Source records

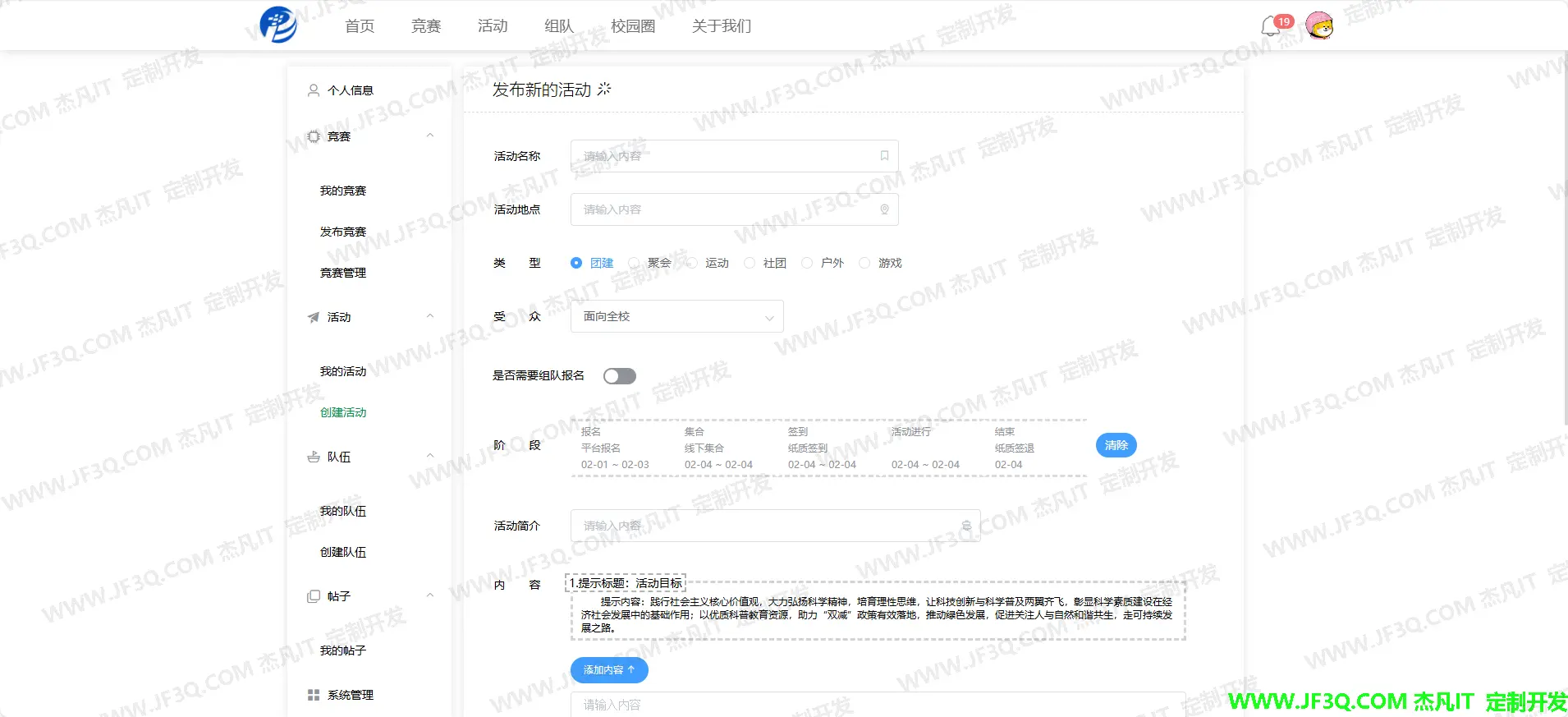The width and height of the screenshot is (1568, 717).
Task: Choose the 户外 activity type
Action: (807, 263)
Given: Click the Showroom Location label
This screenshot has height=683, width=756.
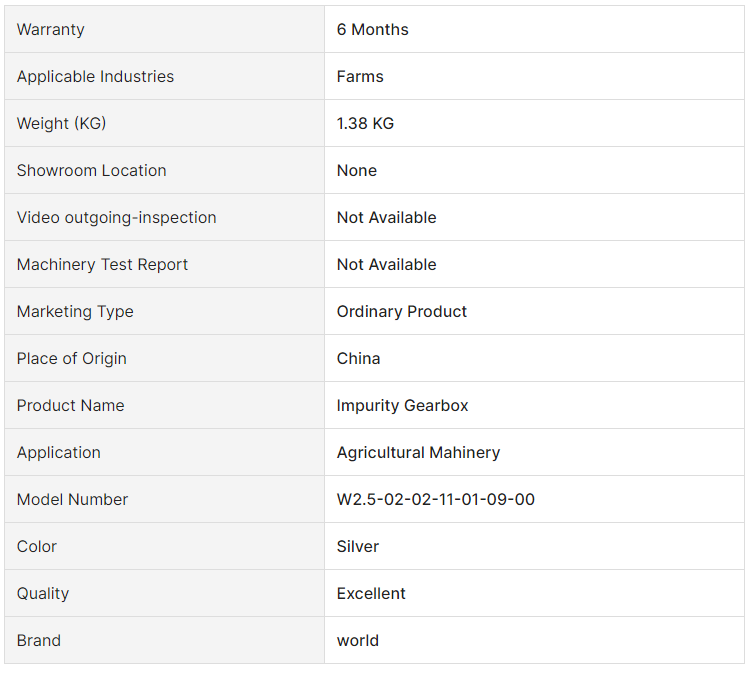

== What you need to do ==
All lines after and including the one with "Given: Click the Showroom Location label", through the end of the entries above, should be output exactly and by themselves. The pictures are to be left out.

== Answer to this task ==
Given: Click the Showroom Location label
This screenshot has height=683, width=756.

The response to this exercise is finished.